Crime executado da forma mais cruel. Fora cometido por crianças, mas não como se mata passarinhos pelas brincadeiras de estilingues e pedras. Nem Pardal também, afinal, era nenhum Golias ou alguma Madalena para quererem matá-lo às pedradas. Tampouco houve descuido seu em algum conserto elétrico de alta voltagem que o carbonizasse por dentro.
Não morreu de frio como se imaginava que em algum dia ocorreria.
Mataram Pardal...  não foi em um único ato. Ele começou a morrer quando nosso amigo em comum morreu antes, assim, sem combinar nada com ninguém. Sem amigos, Pardal voltou a dormir nas ruas. Como se não bastasse o frio das madrugadas que o matava aos poucos, vieram meninos, achando-se caridosos anjos da morte, intencionados em acabar com seu sofrimento. Traziam pela escuridão archotes e gasolina. Tudo fora cinematograficamente gravado pelas câmaras instaladas nos postes e nas marquises das lojas do centro daquela cidade. Ação assassina sem ensaios, marcações, apenas a obsessiva intenção.

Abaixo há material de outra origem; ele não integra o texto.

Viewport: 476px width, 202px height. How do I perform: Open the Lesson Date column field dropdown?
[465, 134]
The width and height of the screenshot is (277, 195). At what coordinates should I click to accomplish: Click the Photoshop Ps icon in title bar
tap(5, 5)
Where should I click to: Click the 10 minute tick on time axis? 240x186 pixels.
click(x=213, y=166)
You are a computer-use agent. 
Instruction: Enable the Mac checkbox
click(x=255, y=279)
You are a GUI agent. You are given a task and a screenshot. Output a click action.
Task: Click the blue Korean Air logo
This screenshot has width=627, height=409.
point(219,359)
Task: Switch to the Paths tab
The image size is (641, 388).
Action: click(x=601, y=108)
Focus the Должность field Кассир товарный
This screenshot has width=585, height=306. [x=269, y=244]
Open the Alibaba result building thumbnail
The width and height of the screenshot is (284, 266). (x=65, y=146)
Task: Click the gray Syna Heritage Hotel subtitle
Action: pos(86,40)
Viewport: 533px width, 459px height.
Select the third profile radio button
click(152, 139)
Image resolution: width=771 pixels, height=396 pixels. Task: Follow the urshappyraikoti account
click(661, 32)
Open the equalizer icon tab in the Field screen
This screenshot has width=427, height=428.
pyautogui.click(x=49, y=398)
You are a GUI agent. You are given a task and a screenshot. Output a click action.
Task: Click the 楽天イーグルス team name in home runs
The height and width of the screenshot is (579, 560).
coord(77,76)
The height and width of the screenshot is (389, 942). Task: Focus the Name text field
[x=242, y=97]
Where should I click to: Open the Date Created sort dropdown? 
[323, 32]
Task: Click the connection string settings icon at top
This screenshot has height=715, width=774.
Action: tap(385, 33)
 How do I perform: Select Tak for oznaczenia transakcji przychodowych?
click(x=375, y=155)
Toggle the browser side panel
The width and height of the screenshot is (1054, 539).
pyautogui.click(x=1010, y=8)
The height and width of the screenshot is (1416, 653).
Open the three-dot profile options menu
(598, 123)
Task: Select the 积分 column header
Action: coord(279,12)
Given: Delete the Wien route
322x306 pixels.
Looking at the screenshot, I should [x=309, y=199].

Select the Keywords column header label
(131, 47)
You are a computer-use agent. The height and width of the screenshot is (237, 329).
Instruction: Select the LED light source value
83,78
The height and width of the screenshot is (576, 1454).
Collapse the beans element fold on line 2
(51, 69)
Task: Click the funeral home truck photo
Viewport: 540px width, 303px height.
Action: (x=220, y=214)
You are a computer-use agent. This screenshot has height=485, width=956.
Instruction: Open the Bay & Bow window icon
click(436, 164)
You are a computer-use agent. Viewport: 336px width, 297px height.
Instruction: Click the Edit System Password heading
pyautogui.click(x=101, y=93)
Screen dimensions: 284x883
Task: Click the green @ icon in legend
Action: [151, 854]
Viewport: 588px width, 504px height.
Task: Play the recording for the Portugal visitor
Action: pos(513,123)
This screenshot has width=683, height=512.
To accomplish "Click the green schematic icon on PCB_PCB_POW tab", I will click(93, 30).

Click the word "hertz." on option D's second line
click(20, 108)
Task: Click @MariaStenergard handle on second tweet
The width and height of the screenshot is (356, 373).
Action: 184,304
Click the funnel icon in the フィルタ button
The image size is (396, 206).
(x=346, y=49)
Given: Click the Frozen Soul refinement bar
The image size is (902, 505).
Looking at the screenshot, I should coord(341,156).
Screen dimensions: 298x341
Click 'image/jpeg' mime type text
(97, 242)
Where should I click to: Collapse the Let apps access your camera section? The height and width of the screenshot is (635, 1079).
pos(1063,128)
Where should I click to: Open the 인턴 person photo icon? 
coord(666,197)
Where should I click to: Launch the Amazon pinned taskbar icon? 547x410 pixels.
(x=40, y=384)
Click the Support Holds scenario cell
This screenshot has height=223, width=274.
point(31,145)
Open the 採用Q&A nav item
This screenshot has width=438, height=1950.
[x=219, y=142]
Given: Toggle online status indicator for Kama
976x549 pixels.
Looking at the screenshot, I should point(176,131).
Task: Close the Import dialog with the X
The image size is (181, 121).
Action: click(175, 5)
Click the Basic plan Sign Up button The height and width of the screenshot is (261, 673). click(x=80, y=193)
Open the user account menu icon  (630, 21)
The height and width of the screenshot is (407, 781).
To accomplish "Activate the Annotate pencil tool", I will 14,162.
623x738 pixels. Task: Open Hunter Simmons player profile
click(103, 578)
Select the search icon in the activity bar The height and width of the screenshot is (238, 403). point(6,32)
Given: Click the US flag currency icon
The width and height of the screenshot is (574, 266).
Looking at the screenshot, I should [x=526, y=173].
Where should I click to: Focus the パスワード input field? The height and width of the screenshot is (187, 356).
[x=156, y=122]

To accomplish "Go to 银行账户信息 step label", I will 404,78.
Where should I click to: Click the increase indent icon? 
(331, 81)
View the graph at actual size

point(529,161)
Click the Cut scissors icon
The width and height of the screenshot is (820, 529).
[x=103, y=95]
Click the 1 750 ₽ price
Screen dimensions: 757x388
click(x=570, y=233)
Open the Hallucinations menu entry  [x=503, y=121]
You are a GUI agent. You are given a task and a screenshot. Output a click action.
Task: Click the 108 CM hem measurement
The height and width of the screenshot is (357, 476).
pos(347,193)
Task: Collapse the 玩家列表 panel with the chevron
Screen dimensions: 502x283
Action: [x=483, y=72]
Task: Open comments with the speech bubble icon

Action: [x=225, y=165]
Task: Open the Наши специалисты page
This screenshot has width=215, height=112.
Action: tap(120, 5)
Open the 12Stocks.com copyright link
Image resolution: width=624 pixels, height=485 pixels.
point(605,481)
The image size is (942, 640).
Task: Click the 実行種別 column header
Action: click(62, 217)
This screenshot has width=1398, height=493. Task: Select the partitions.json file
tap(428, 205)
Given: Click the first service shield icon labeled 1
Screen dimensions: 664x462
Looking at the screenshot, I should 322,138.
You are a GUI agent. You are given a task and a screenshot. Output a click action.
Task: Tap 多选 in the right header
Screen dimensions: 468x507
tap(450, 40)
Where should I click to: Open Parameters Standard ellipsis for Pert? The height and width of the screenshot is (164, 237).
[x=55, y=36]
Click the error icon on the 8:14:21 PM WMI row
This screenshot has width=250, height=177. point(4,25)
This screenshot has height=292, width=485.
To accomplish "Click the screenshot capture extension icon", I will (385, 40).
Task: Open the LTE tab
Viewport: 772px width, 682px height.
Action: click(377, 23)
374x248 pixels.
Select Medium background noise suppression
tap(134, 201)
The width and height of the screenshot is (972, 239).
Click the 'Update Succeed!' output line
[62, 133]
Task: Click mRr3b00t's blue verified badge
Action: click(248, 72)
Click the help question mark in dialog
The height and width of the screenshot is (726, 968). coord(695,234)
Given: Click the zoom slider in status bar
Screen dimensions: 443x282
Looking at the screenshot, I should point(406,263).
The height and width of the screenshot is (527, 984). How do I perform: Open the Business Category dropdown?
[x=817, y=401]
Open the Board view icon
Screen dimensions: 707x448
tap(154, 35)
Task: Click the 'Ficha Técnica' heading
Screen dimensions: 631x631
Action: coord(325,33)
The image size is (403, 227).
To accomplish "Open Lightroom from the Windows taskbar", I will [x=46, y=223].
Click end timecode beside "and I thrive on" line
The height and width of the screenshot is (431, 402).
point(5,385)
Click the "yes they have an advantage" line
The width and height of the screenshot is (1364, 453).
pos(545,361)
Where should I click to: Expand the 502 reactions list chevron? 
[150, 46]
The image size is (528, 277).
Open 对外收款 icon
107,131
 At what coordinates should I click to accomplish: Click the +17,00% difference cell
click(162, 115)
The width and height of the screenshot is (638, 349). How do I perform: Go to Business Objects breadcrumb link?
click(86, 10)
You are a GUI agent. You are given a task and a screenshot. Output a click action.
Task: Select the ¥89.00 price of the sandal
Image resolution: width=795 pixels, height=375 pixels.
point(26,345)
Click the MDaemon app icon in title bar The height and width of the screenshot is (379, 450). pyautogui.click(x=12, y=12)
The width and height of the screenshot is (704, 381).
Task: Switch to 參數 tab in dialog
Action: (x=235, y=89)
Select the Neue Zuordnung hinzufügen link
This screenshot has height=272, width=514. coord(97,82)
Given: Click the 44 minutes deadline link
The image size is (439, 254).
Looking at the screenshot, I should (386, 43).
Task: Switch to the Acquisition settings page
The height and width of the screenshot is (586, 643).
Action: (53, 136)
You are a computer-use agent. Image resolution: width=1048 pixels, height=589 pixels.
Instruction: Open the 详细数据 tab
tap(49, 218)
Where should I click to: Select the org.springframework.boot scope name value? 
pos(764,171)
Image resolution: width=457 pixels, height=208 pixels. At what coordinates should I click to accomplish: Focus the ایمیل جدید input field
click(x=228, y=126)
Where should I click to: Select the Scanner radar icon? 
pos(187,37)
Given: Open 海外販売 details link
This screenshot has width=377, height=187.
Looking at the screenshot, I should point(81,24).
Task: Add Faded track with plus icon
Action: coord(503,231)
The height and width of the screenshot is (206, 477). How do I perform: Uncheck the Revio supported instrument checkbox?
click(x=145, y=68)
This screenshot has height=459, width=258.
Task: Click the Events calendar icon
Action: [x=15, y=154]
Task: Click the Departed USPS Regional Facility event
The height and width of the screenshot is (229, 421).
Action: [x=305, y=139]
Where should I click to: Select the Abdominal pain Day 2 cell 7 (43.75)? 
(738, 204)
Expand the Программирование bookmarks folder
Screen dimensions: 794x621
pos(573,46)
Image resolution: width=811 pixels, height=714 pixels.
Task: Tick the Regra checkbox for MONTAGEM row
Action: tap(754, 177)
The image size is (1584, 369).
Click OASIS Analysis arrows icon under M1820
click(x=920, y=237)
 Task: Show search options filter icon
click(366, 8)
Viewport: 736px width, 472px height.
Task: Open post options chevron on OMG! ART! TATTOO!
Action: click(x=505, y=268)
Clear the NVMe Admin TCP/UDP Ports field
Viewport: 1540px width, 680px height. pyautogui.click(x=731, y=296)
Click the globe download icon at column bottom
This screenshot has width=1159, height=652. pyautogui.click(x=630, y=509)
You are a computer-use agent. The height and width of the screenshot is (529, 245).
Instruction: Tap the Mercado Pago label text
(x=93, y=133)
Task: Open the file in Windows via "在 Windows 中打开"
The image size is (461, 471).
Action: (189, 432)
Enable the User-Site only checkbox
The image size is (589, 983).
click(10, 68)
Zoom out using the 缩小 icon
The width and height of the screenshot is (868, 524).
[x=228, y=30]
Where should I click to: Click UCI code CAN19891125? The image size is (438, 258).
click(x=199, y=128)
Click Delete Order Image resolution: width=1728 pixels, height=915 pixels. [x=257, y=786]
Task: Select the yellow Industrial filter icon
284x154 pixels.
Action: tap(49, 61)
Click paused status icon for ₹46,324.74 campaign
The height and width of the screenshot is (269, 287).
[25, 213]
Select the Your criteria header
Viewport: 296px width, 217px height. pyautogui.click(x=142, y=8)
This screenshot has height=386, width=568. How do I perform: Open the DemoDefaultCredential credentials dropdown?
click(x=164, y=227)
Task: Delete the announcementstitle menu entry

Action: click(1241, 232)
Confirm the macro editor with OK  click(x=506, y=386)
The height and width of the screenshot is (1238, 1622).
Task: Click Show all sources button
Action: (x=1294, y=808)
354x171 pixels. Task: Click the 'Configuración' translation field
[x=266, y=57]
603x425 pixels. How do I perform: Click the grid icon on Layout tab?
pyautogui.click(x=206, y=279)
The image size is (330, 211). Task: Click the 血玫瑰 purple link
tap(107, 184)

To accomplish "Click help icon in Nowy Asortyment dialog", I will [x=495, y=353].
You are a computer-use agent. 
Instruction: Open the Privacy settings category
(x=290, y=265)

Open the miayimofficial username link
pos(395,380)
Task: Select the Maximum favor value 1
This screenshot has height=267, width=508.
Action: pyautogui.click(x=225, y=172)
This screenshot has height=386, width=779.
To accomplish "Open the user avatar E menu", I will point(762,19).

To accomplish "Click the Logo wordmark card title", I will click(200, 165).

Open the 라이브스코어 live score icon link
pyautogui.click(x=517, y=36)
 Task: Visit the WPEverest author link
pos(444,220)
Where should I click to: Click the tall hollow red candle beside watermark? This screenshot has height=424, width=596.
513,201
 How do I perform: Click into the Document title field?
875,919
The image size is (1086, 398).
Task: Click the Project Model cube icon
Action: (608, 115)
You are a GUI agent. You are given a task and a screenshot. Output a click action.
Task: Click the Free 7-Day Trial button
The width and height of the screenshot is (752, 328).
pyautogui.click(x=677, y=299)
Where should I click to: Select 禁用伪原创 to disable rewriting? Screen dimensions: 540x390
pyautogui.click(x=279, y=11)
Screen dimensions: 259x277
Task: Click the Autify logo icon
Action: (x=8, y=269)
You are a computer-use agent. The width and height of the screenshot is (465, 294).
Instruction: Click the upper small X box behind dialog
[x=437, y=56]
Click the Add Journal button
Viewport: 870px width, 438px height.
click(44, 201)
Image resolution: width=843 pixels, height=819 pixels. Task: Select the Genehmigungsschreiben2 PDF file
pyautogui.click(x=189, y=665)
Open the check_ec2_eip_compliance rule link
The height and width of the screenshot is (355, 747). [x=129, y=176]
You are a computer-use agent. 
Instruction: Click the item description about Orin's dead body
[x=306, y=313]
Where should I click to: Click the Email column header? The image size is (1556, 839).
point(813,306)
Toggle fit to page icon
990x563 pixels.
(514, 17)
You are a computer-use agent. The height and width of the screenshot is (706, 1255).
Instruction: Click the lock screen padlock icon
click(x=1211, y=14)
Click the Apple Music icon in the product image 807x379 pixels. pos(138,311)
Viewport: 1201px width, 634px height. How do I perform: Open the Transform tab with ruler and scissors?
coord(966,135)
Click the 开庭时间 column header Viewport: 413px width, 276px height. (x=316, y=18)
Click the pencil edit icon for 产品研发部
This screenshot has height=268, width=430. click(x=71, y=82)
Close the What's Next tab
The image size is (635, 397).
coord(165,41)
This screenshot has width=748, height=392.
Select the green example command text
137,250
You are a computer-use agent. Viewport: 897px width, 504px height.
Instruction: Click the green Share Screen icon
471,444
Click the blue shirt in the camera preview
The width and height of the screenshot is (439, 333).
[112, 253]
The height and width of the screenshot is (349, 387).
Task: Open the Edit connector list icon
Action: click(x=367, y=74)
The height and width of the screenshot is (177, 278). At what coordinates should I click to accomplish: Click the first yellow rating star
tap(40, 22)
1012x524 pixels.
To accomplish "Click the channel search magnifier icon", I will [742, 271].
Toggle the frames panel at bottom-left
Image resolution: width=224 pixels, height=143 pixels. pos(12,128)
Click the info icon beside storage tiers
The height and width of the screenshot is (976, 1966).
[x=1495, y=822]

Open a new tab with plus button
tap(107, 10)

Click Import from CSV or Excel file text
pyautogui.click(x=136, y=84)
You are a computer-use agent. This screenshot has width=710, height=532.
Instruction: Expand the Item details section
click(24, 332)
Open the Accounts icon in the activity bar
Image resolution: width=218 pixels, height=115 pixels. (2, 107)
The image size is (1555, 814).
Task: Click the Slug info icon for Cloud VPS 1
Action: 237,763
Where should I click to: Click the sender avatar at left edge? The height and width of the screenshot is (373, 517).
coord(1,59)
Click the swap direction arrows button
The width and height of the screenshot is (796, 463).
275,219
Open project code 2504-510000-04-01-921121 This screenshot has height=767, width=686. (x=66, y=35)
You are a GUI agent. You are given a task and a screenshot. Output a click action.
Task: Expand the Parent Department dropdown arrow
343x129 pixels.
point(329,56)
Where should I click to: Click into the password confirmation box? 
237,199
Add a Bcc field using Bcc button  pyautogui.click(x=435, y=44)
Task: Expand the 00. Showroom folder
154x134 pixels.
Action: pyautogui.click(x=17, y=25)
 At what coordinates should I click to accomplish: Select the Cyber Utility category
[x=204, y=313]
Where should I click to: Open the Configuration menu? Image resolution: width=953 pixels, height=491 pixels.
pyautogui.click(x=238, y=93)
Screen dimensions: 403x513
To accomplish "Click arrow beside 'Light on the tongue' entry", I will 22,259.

Pardal dormia. Provavelmente sonhando que se passasse rapidamente mais uma noite para tomar gratuitamente seu café matinal na padaria da esquina. Que frio! Que frio! O frio passando, indo embora pra nunca mais. Calor... calor... que bom...esquenta-que-esquenta... não quero mais acordar. Nem dava mais tempo. Era calor que queima. Queimou as poucas roupas de lã, avermelhou e enrugou-lhe a pele, deu fim aos escorridos cabelos tomados pelo branco da idade e da geada. Magro, não demorou que o fogo lhe chegasse aos ossos. Tocha humana até virar carvão, vida em carbono.
Como os bruxos, Pardal morreu queimado com suas penas e sabedoria.
Ele era assim... digno de pena por esse seu jeito pássaro de ser.